TASK OBJECTIVE: Whenever a line in the records below contains "will", pick it out.

EXCERPTED DATA:
_ _ _ _ _ _ _
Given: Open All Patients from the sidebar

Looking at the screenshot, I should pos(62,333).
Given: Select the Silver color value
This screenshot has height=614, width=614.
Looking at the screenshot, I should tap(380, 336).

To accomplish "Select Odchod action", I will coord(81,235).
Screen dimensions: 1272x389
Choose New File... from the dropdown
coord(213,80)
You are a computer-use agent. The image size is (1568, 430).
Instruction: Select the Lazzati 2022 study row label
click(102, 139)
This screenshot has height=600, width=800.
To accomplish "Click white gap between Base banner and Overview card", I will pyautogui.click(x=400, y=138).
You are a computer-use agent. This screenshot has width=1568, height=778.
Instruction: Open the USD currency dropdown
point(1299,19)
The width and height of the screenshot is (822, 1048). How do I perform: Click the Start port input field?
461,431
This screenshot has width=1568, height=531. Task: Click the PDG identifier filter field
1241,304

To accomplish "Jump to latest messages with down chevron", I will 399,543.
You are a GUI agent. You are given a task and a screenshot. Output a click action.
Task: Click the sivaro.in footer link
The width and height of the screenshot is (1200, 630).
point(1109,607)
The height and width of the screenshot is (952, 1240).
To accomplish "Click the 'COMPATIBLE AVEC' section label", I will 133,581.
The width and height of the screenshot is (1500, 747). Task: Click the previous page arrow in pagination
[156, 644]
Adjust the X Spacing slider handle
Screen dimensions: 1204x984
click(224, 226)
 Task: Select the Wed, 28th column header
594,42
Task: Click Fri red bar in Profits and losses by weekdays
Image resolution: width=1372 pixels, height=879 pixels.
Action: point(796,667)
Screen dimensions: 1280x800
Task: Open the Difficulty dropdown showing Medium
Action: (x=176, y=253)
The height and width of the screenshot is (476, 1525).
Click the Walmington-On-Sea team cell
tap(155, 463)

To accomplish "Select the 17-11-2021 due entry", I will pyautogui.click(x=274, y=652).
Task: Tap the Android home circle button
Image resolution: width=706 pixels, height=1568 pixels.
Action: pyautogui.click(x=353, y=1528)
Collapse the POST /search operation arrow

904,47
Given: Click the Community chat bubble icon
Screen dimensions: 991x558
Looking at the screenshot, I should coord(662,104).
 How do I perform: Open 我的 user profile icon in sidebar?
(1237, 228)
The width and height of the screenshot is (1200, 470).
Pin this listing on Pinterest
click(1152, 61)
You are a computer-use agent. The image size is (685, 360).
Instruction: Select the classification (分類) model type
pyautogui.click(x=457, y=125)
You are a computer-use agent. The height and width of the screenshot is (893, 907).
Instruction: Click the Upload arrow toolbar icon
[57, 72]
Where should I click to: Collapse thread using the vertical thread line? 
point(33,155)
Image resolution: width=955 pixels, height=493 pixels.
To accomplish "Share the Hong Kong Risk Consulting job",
_ _ _ _ _ _ _
EXERCISE SOLUTION:
To accomplish "Select Odchod action", I will coord(81,235).
To accomplish "Click white gap between Base banner and Overview card", I will pyautogui.click(x=400, y=138).
To accomplish "Jump to latest messages with down chevron", I will 399,543.
To accomplish "Click the 'COMPATIBLE AVEC' section label", I will 133,581.
To accomplish "Select the 17-11-2021 due entry", I will pyautogui.click(x=274, y=652).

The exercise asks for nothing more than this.